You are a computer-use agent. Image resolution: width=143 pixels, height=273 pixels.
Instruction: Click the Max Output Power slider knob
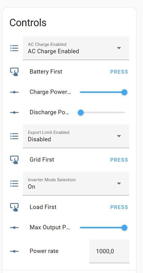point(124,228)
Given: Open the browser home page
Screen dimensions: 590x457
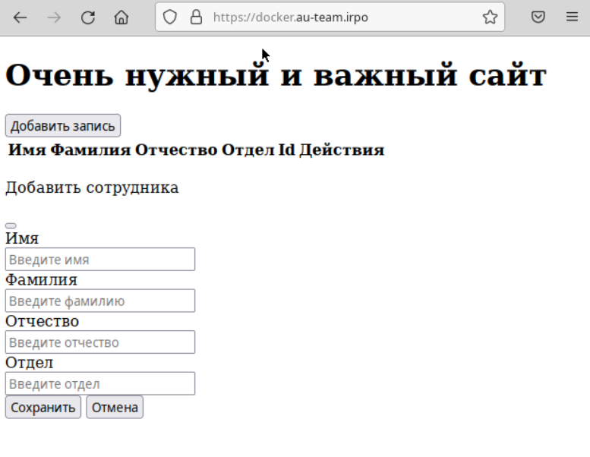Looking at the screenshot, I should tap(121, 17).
● ● ● ● ● ● ●
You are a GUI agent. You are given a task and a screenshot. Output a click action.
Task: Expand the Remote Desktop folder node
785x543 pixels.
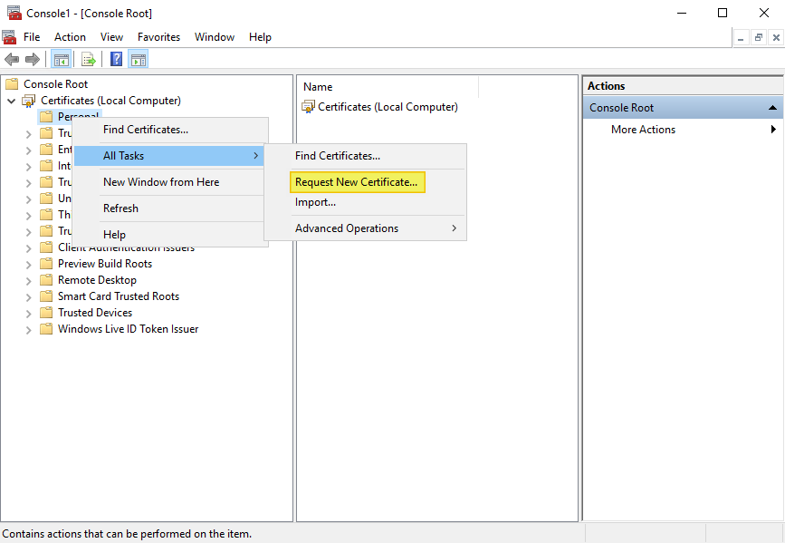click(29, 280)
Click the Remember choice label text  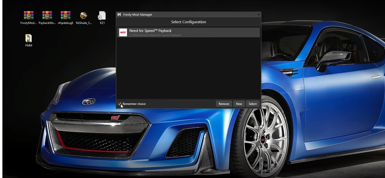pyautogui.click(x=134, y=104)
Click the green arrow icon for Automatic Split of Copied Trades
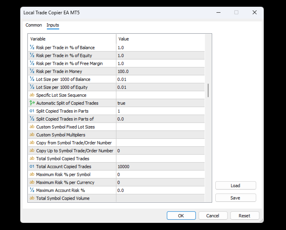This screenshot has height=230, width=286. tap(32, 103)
● ● ● ● ● ● ●
Task item =
Leaving all pictures out, output exactly the lines of the material above from the line with "You are a computer-use" to the line with "Given: Open the browser home page", both included.

Answer area =
You are a computer-use agent. Image resolution: width=143 pixels, height=273 pixels.
Instruction: Click the Max Output Power slider knob
point(124,228)
Given: Open the browser home page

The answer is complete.